§ **Given request 1**: Based on the forum post about the Qwen layer norm gradient, decide whether each statement agrees with it: (a) the poster asks why converting hidden_states to torch.float32 breaks the gradient property; (b) the Qwen2RMSNorm weight starts out as zeros; (c) the first linear layer of the predictor uses a bias. For each, answer yes or no and quote the words of the post that decide it.

§ **Selection**:
I modified qwen to performed some experiment as powerinfer v2 (or says turbo sparse), but it is weird that the gradient of input_layernorm broken.
I can not understand why hidden_states = hidden_states.to(torch.float32) will break the gradient property. Anyone who can help?

class Qwen2RMSNorm(nn.Module):
    def __init__(self, hidden_size, eps=1e-6):
        """
        Qwen2RMSNorm is equivalent to T5LayerNorm
        """
        super().__init__()
        self.weight = nn.Parameter(torch.ones(hidden_size))
        self.variance_epsilon = eps

    def forward(self, hidden_states):
        input_dtype = hidden_states.dtype
        print("norm0", hidden_states.requires_grad, hidden_states.mean())
        hidden_states = hidden_states.to(torch.float32)
        
        print("norm1", hidden_states.requires_grad, hidden_states.mean())
        variance = hidden_states.pow(2).mean(-1, keepdim=True)
        
        print("norm2", variance.requires_grad, variance.mean())
        hidden_states = hidden_states * torch.rsqrt(variance + self.variance_epsilon)
        return self.weight * hidden_states.to(input_dtype)

class Qwen2MLP(nn.Module):
    def __init__(self, config, layer_idx):
        super().__init__()
        self.config = config
        self.layer_idx = layer_idx
        self.hidden_size = config.hidden_size
        self.intermediate_size = config.intermediate_size
        self.gate_proj = nn.Linear(self.hidden_size, self.intermediate_size, bias=False)
        self.up_proj = nn.Linear(self.hidden_size, self.intermediate_size, bias=False)
        self.down_proj = nn.Linear(self.intermediate_size, self.hidden_size, bias=False)
        self.act_fn = ACT2FN[config.hidden_act]
        self.predictor = nn.Sequential(
            nn.Linear(self.hidden_size, 1024, bias=False),
            nn.ReLU(),
            nn.Linear(1024, self.intermediate_size, bias=False),
            nn.Sigmoid()

§ **Information provided**:
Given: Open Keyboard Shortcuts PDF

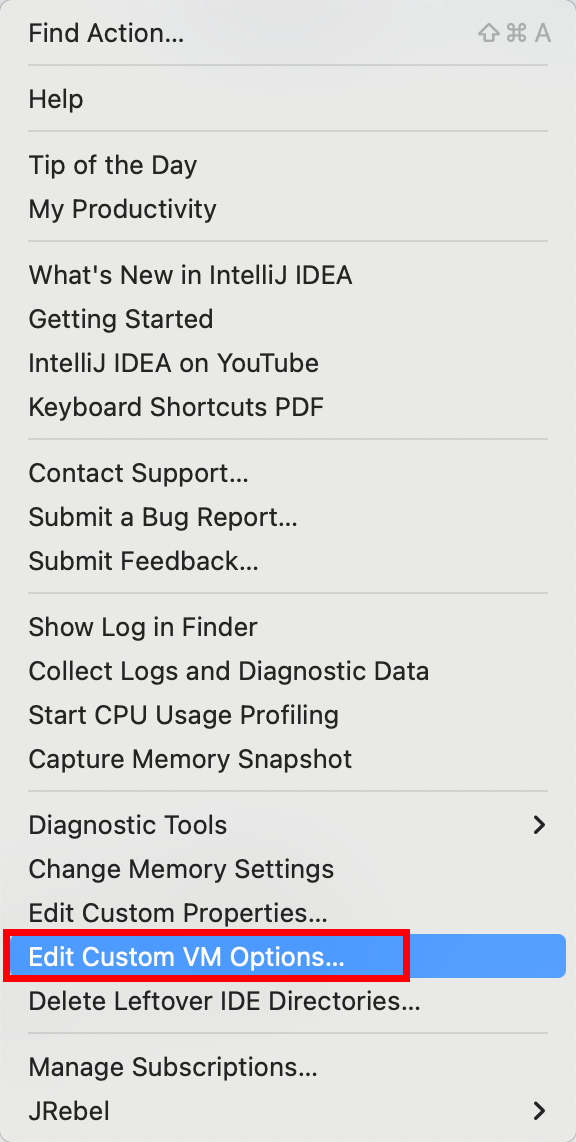Looking at the screenshot, I should (288, 407).
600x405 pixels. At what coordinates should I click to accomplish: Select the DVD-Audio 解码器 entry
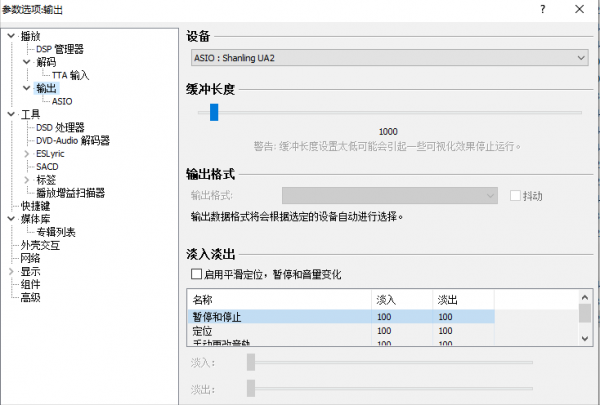[x=72, y=140]
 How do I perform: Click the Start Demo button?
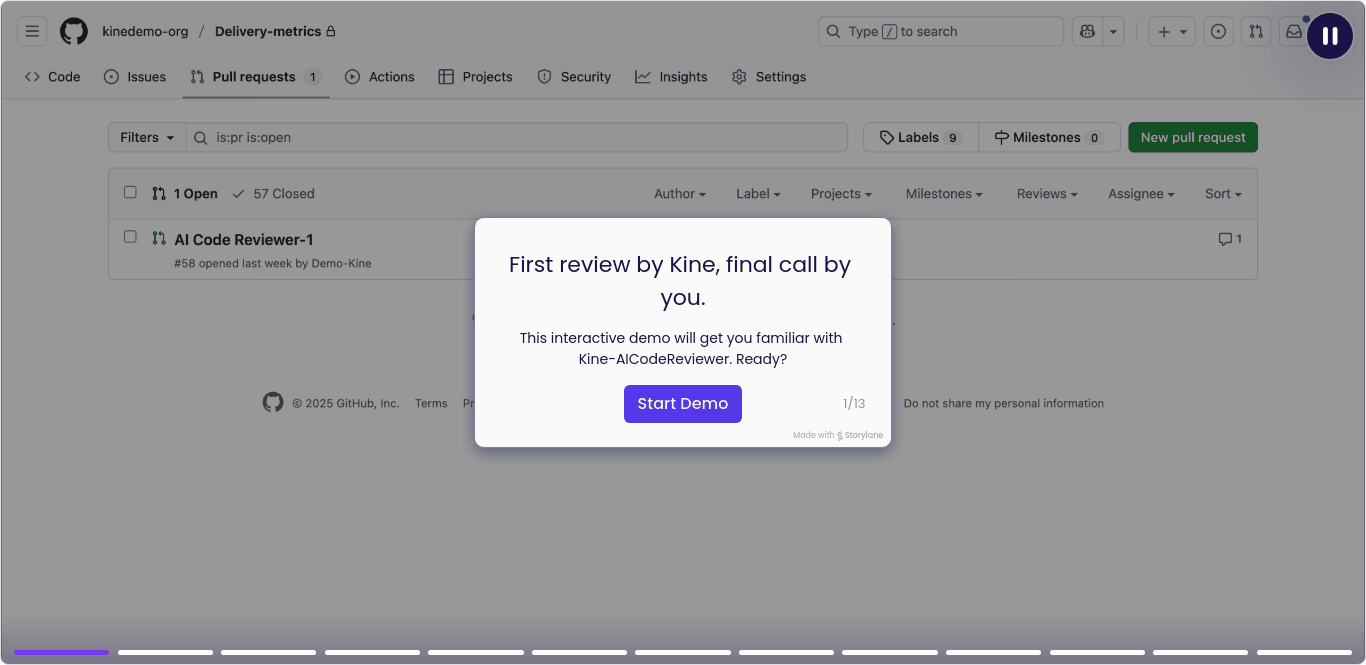coord(683,403)
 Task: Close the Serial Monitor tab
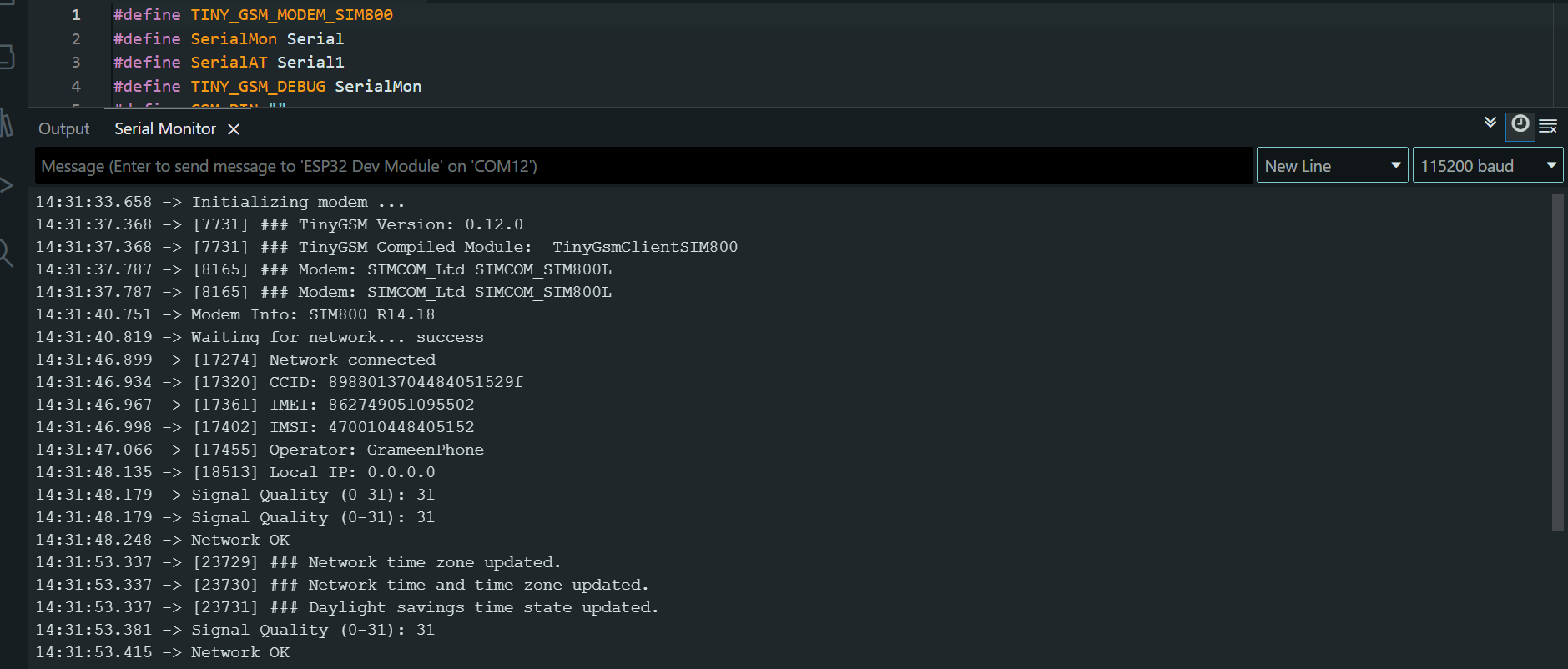coord(234,129)
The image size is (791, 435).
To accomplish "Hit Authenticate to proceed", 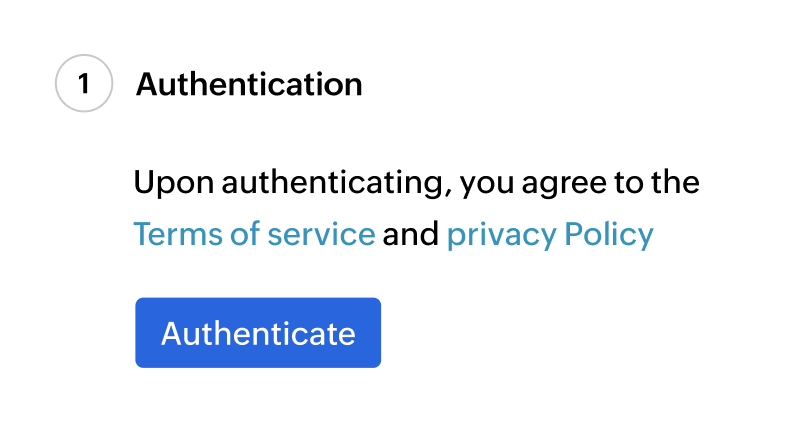I will [258, 333].
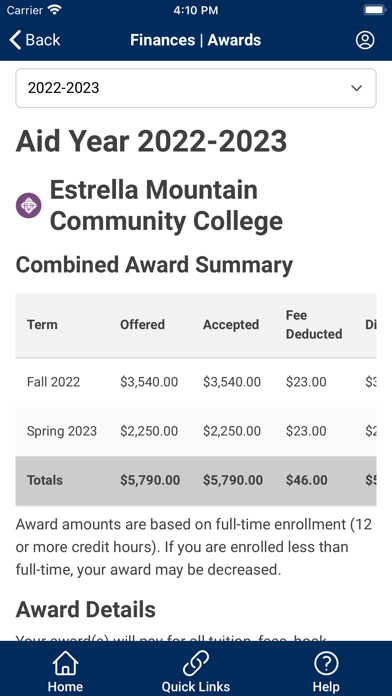Tap the battery indicator icon
The width and height of the screenshot is (392, 696).
pos(374,10)
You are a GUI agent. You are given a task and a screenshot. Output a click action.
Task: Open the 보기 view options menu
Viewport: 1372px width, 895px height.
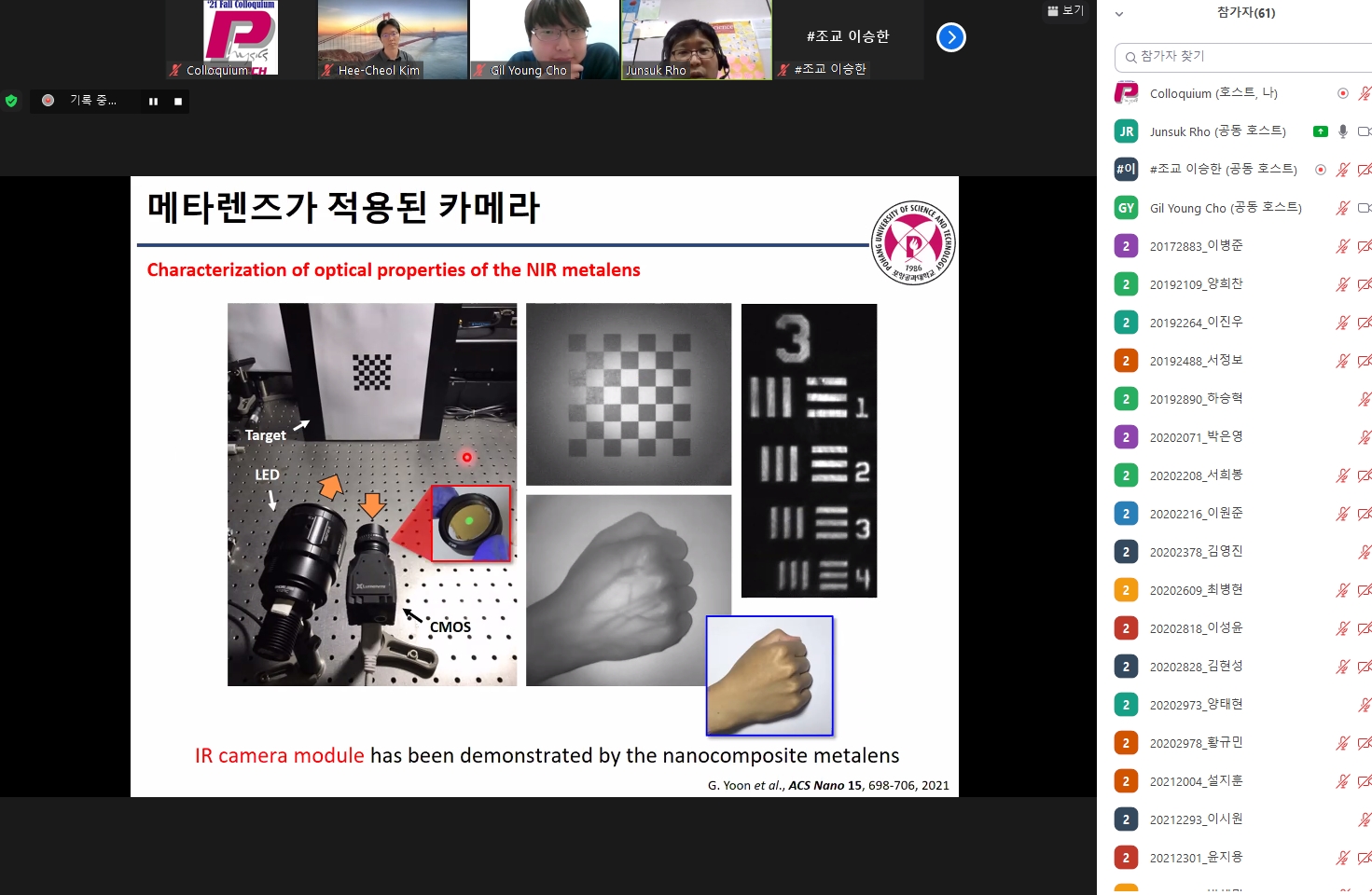tap(1065, 11)
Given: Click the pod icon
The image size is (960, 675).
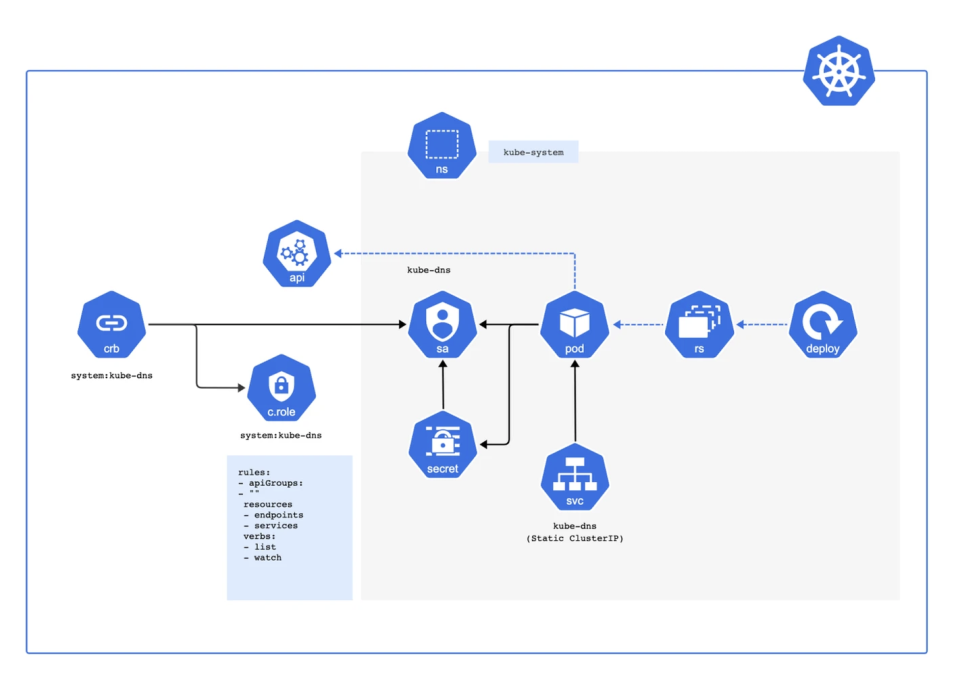Looking at the screenshot, I should (574, 325).
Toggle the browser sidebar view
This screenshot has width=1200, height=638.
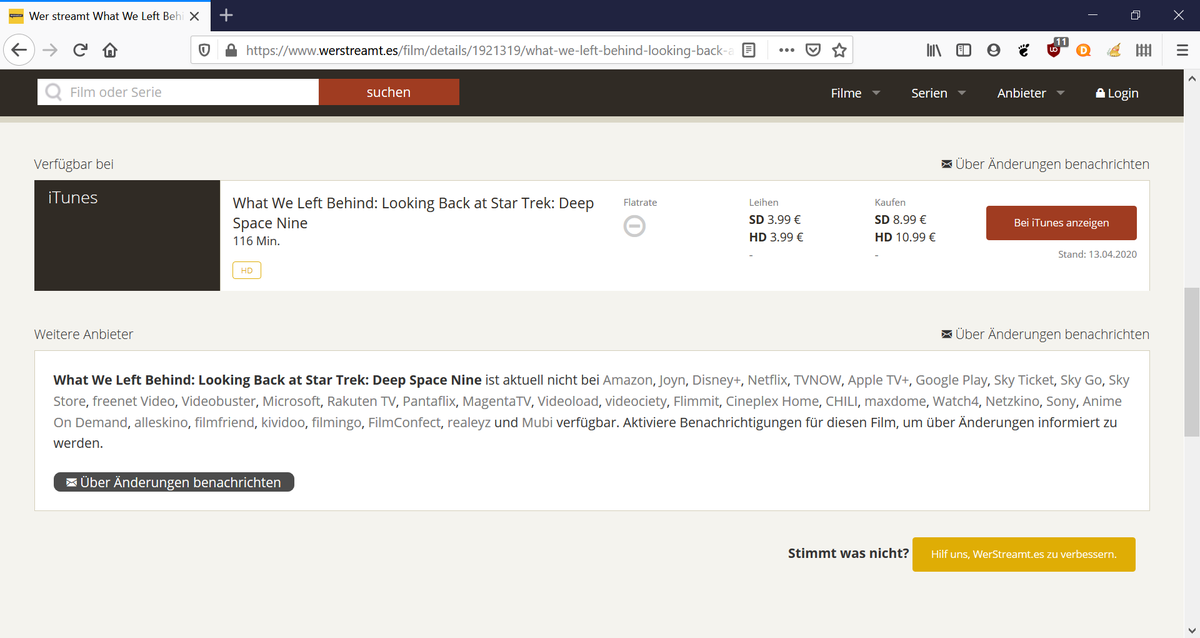pos(963,50)
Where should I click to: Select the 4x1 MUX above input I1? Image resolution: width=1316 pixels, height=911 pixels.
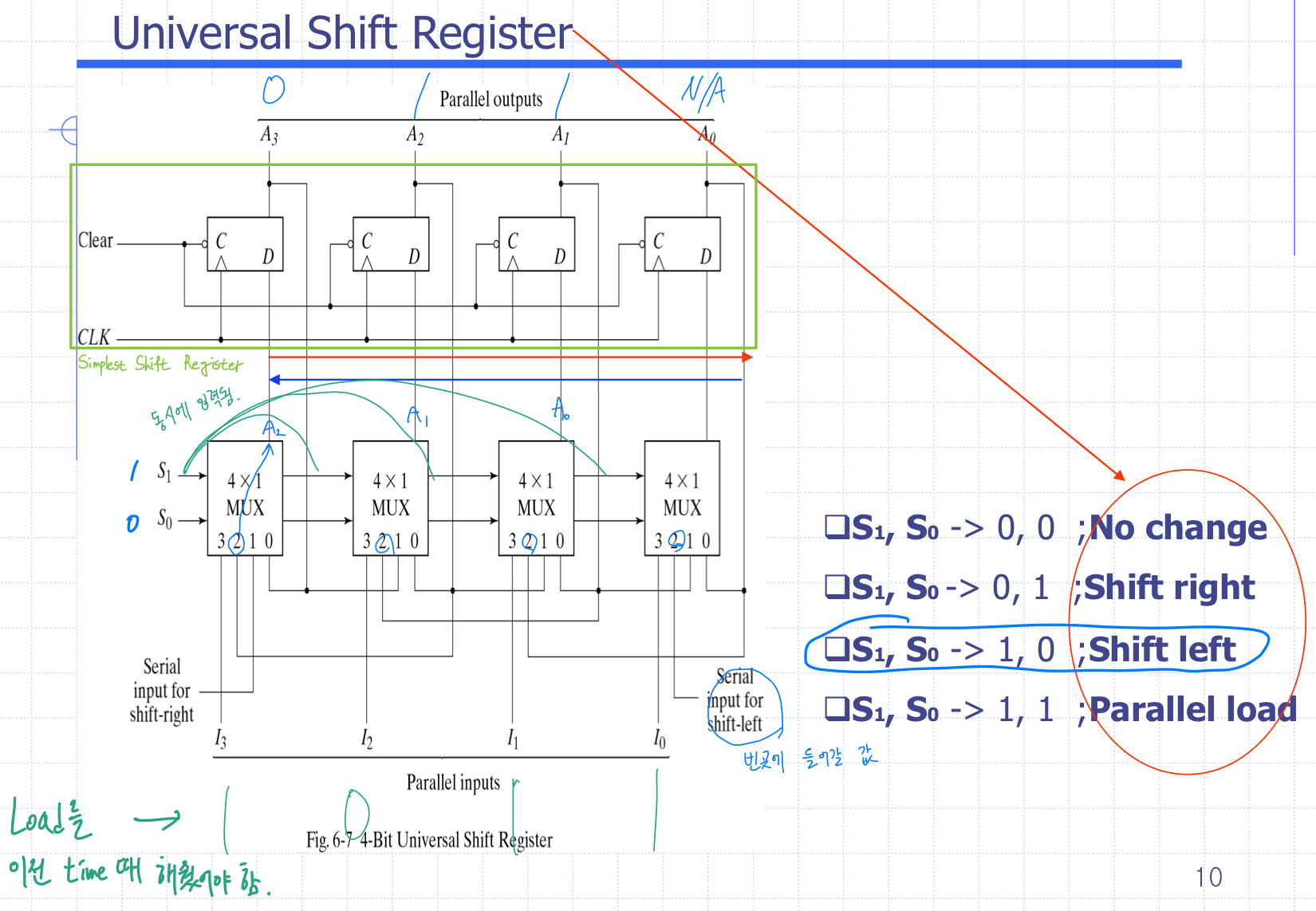click(x=536, y=498)
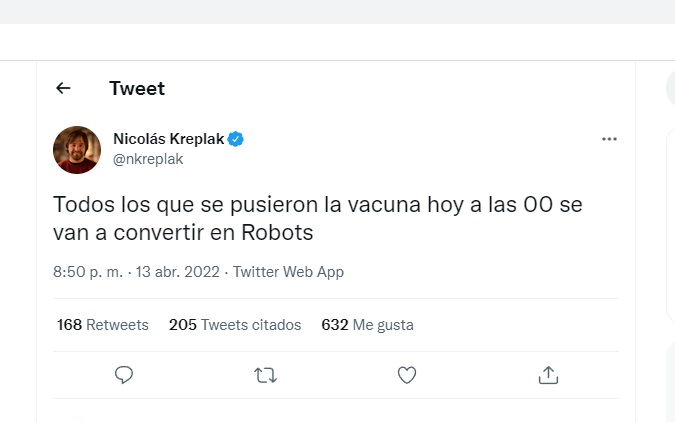Share the tweet via the upload icon

point(547,375)
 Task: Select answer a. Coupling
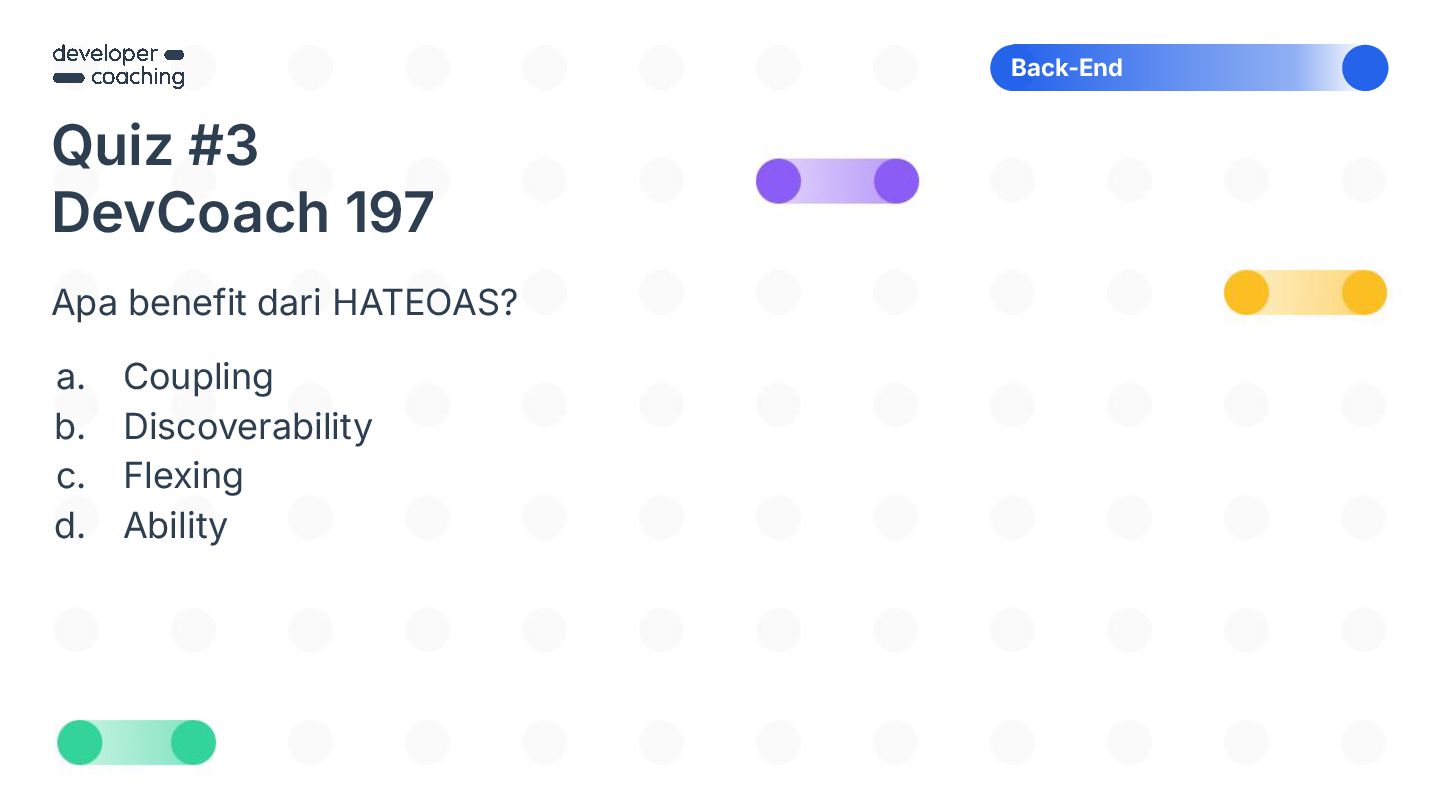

§ **Given request 2**: Transcribe the rows above, from the line containing "Where should I" down through the end of the rows, with both ends included. Leave out the pictures.

§ **Exercise result 1**:
(a) Yes: "I can not understand why hidden_states = hidden_states.to(torch.float32) will break the gradient property."
(b) No: "self.weight = nn.Parameter(torch.ones(hidden_size))"
(c) No: "nn.Linear(self.hidden_size, 1024, bias=False)"

§ **Exercise result 2**:
Where should I click to: Select the 4x1 MUX above input I1? Image resolution: width=1316 pixels, height=911 pixels.
click(x=536, y=498)
Share the tweet via the upload icon

point(547,375)
 Task: Select answer a. Coupling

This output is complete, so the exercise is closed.